El nuevo presidente, el también moderado González Bravo, mantuvo la medicina de Narváez, de mano dura, pero era un civil sin el carácter ni el prestigio del general andaluz. La persecución a los generales de la Unión Liberal, como Serrano y Dulce, condujo a éstos a firmar el Pacto de Bruselas en el verano.

La Reina y la corte se fueron de vacaciones a la costa vasca, porque "nunca pasa nada".

Sublevación en Cádiz

El 16 de septiembre llegaron a Cádiz desde Londres y paso habitual por Gibraltar el militar Prim y los civiles Práxedes Mateo Sagasta y Manuel Ruiz Zorrilla, los tres masones. El 18 por la noche, el almirante Topete sublevó la escuadra. La noticia le llegó a la reina en Lequeitio. González Bravo le aconsejó que no marchase a Madrid, sino que esperase acontecimientos.

El 28 de septiembre se libró la batalla del Puente de Alcolea, entre las fuerzas revolucionarias mandadas por Serrano, uno de los amantes de la reina, y las leales, dirigidas por el general Pavía y Lacy.

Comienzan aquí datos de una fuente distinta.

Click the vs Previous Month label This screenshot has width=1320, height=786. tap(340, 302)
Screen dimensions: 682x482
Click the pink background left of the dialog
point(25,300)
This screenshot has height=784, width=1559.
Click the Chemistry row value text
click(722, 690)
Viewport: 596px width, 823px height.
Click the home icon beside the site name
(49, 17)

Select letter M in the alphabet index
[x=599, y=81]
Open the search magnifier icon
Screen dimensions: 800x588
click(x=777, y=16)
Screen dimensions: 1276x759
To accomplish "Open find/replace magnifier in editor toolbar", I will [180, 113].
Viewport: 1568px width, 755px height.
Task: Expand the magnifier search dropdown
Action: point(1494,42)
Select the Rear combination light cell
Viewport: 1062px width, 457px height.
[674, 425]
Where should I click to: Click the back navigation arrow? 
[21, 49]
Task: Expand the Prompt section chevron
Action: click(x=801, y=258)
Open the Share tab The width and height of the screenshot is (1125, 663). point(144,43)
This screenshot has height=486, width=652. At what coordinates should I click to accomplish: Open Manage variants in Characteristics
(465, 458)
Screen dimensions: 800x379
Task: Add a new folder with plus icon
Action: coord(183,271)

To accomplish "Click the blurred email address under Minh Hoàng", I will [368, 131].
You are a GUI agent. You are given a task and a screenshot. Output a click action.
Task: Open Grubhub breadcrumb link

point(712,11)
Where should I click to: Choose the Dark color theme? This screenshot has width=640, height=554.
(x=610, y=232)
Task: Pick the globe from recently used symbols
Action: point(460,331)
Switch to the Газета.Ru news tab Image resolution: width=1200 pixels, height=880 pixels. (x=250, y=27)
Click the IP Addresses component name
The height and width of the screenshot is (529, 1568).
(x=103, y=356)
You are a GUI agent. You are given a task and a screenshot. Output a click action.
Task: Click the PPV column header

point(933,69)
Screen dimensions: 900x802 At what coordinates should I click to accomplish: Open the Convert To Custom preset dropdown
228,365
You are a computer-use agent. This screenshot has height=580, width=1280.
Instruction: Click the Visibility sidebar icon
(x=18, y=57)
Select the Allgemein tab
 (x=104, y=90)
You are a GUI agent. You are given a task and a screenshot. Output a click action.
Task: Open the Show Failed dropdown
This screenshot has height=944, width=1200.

La victoria de las primeras causó la sublevación popular en Madrid y el exilio de Isabel II, con su hijo Alfonso, el príncipe de Asturias, de seis años de edad.

El 15 de enero de 1869 se celebraron las comprometidas elecciones a Cortes Constituyente con una ley electoral que instauró el sufragio universal masculino, mientras que Inglaterra, Suecia, Italia y Bélgica mantenían un sufragio limitado basado en la riqueza.

Vencieron los monárquicos y la Constitución elaborada fue la más progresista del siglo XIX español, por encima de las vigentes entonces en la mayoría de Europa. Sin embargo, los años siguientes, llamados antes Sexenio Revolucionario y ahora Sexenio Democrático, convirtieron a España en un arsenal gobernado por locos con antorcha.